## Problem to work on
There is a line containing "1911x1075 pixels. How" in the records below. Repeat it and every line after it, exactly, through the final line, but no pictures.

(Data items)
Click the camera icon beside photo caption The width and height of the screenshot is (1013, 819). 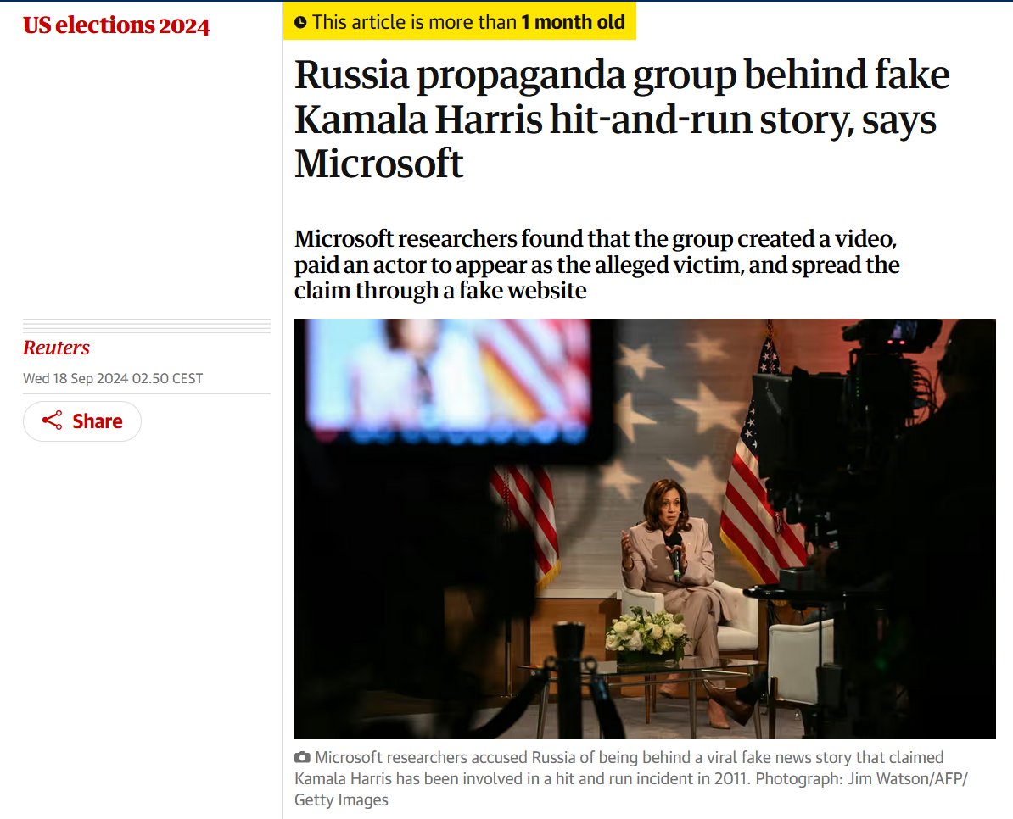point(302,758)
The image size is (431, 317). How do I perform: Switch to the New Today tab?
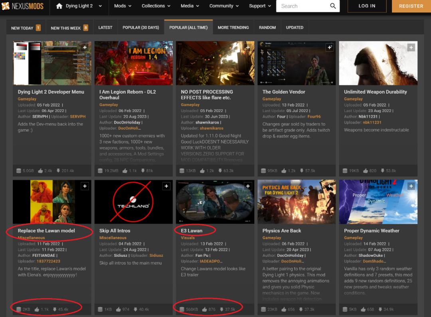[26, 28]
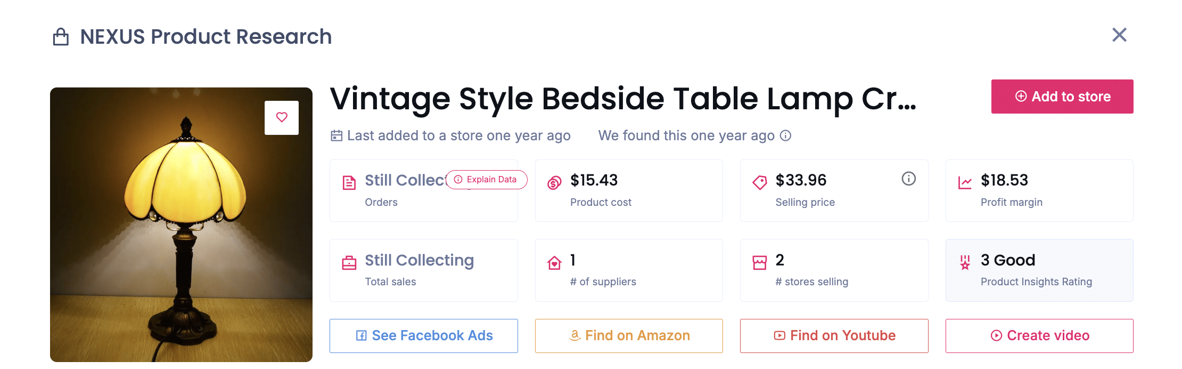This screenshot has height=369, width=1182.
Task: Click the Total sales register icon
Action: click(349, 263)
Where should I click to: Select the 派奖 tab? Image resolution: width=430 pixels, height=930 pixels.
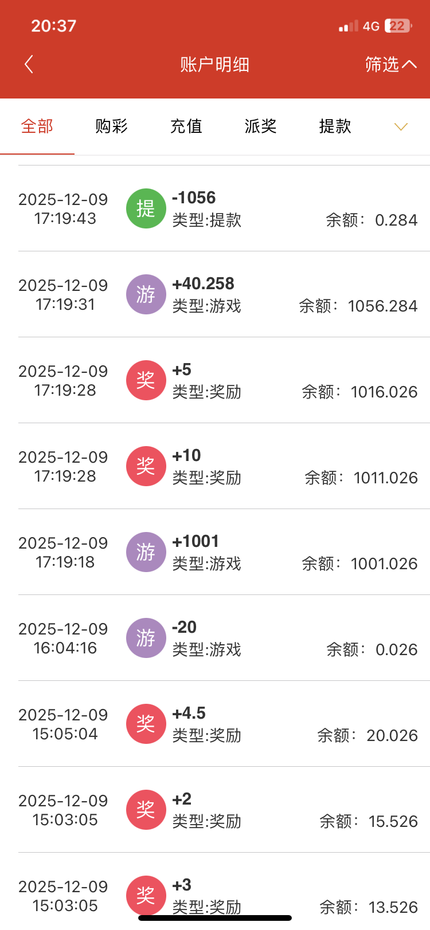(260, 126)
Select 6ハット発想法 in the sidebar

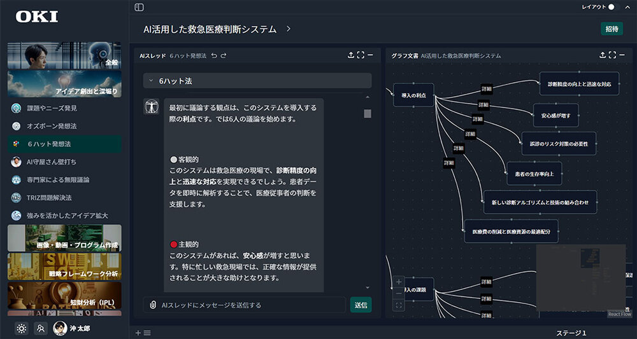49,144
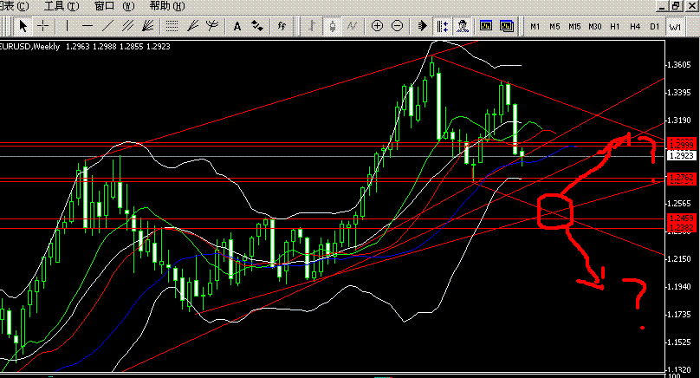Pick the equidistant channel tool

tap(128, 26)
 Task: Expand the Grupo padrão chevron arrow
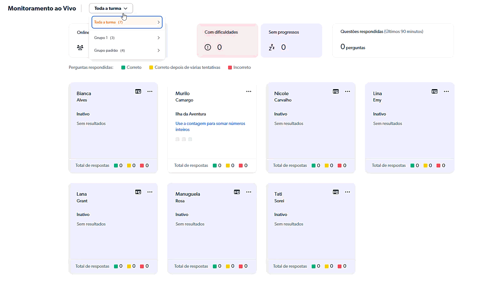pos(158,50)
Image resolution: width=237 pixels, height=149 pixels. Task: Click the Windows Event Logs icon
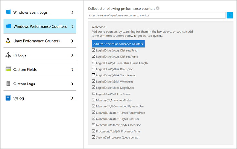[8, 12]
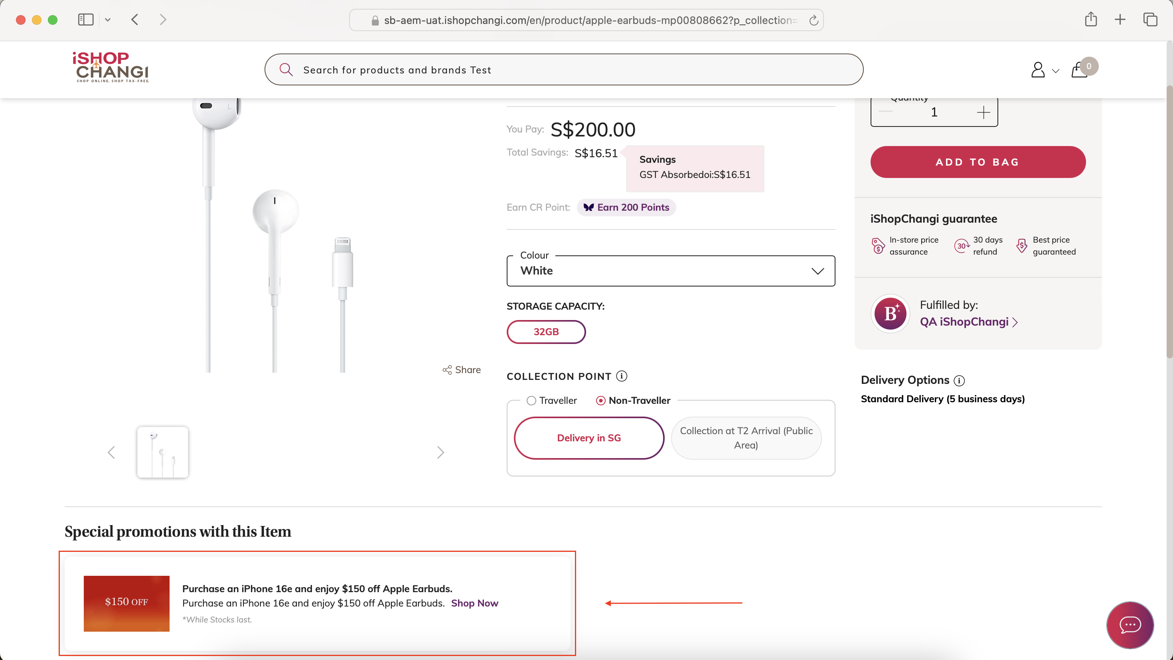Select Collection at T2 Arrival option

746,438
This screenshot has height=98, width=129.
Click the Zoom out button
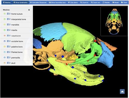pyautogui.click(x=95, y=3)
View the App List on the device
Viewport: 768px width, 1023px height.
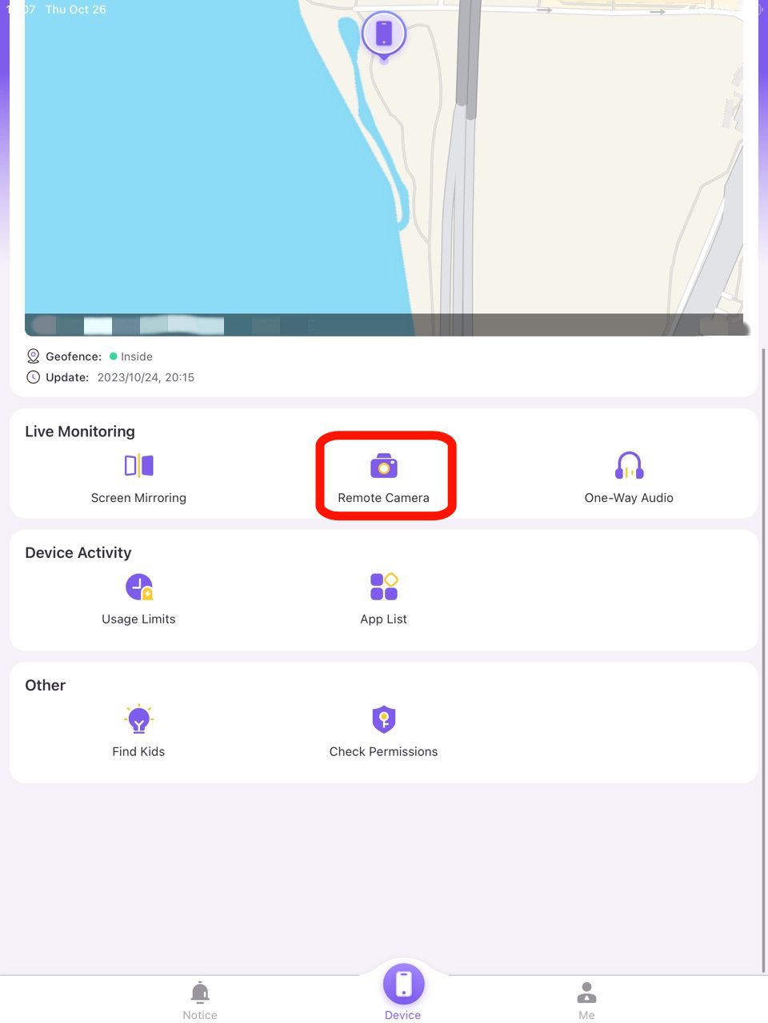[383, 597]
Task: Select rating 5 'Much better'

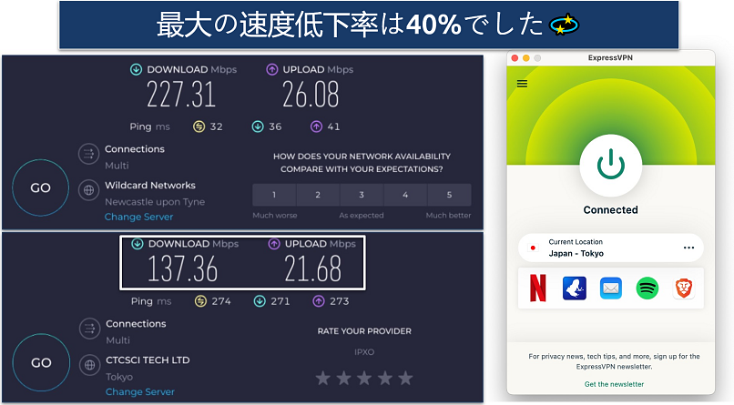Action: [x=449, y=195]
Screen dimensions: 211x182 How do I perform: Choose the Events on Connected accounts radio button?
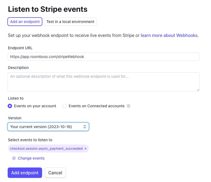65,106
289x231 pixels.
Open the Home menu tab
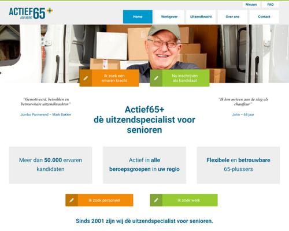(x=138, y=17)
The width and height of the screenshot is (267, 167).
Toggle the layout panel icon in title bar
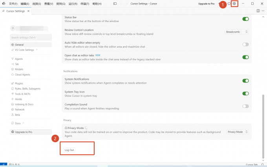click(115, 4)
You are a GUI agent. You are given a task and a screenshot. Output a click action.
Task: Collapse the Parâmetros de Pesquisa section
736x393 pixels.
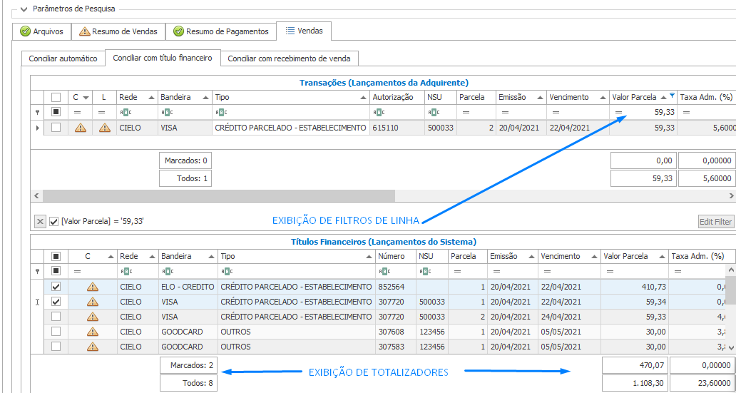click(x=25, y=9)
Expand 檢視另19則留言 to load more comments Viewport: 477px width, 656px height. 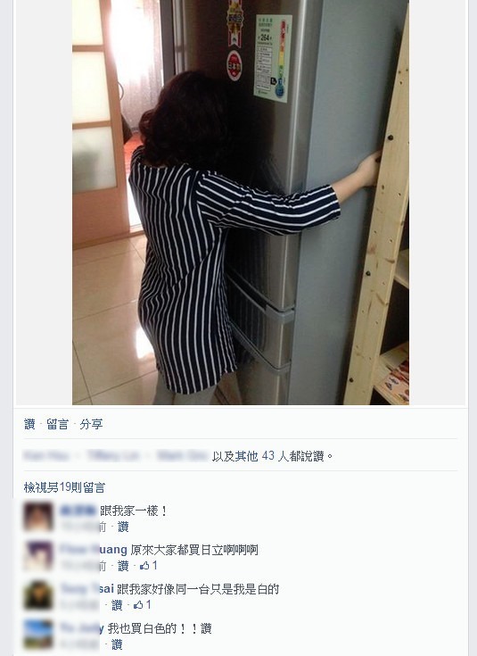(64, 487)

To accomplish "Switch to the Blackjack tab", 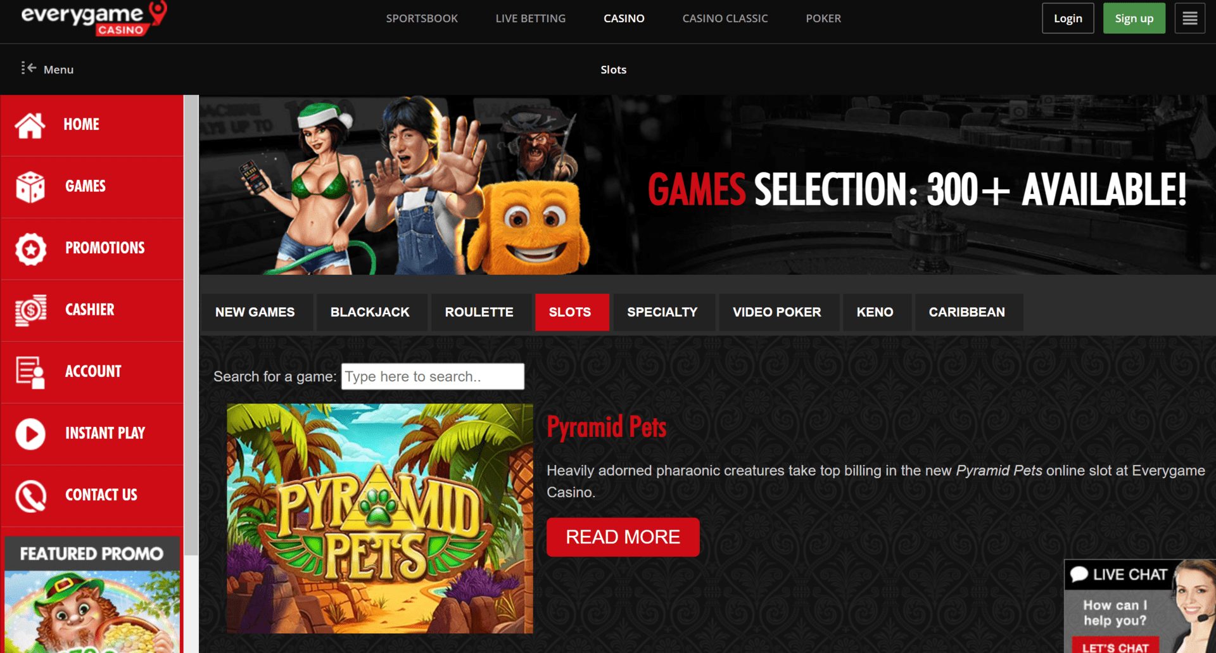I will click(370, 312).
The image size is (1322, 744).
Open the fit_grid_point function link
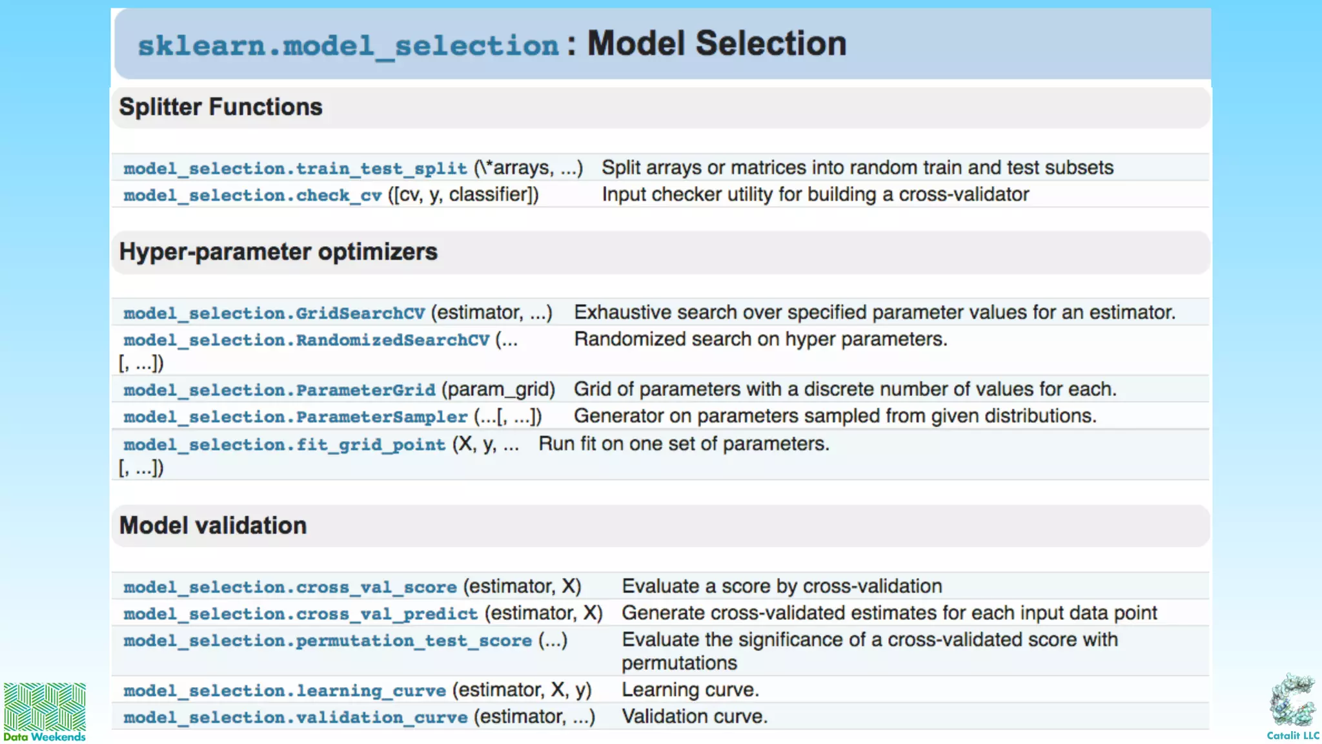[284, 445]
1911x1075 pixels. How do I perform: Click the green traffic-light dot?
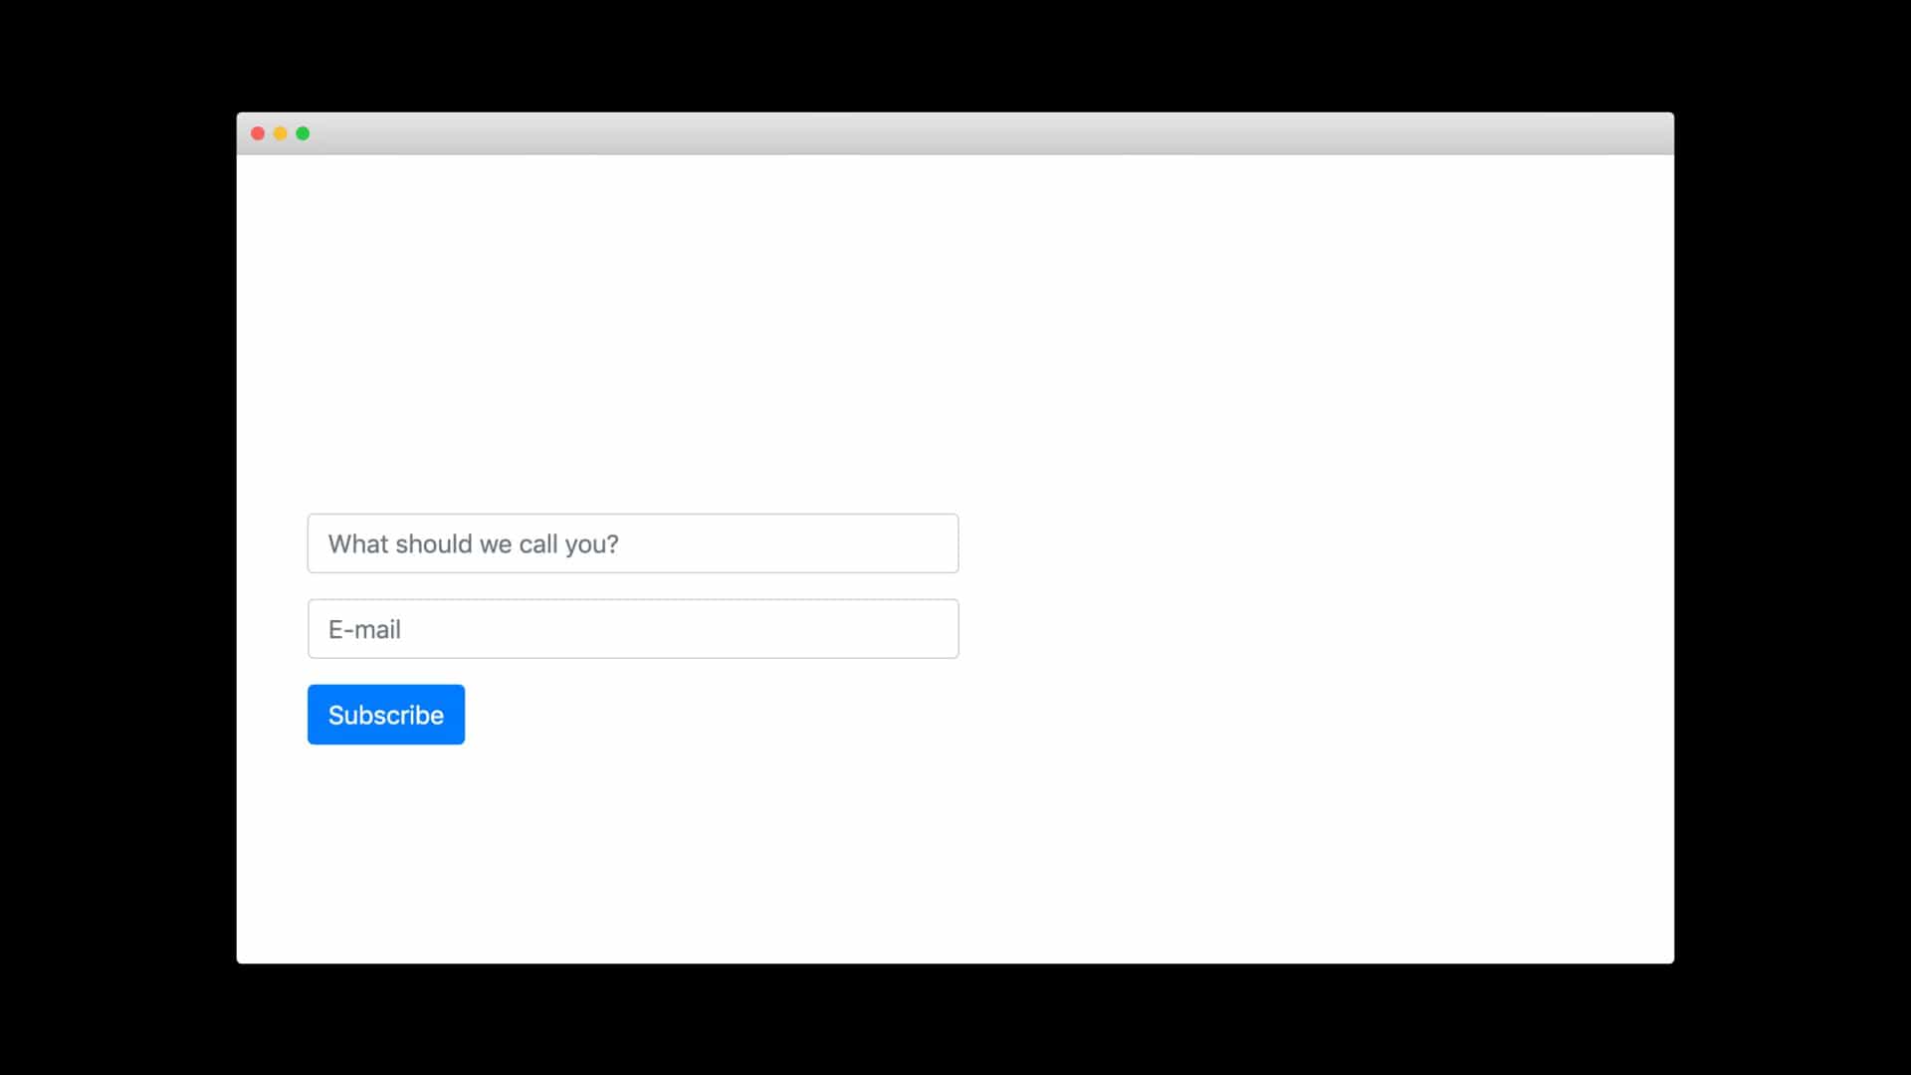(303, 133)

## Reply
1911x1075 pixels. How do I perform: Click the green traffic-light dot?
(303, 133)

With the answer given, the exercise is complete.